[Entries for locating words and elements]

"""

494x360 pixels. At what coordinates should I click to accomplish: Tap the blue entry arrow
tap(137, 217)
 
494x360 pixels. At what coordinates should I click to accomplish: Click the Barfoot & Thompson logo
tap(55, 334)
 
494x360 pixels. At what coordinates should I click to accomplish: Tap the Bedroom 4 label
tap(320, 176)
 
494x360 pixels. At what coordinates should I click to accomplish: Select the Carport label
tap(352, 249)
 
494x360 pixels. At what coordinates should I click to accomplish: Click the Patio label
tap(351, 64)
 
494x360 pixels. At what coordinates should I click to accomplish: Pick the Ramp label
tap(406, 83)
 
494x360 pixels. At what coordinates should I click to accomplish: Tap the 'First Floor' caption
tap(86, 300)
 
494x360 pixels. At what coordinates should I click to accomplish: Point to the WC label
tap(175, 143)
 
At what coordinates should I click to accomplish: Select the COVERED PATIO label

"""

_DIRECTIVE_
Please put each line of the data above into a Markdown table with two columns, Row and Line, numbering the rows in order and leaving out blank lines.

_REPLY_
| Row | Line |
|---|---|
| 1 | 494x360 pixels. At what coordinates should I click to accomplish: Tap the blue entry arrow |
| 2 | tap(137, 217) |
| 3 | 494x360 pixels. At what coordinates should I click to accomplish: Click the Barfoot & Thompson logo |
| 4 | tap(55, 334) |
| 5 | 494x360 pixels. At what coordinates should I click to accomplish: Tap the Bedroom 4 label |
| 6 | tap(320, 176) |
| 7 | 494x360 pixels. At what coordinates should I click to accomplish: Select the Carport label |
| 8 | tap(352, 249) |
| 9 | 494x360 pixels. At what coordinates should I click to accomplish: Click the Patio label |
| 10 | tap(351, 64) |
| 11 | 494x360 pixels. At what coordinates should I click to accomplish: Pick the Ramp label |
| 12 | tap(406, 83) |
| 13 | 494x360 pixels. At what coordinates should I click to accomplish: Tap the 'First Floor' caption |
| 14 | tap(86, 300) |
| 15 | 494x360 pixels. At what coordinates should I click to accomplish: Point to the WC label |
| 16 | tap(175, 143) |
| 17 | At what coordinates should I click to accomplish: Select the COVERED PATIO label |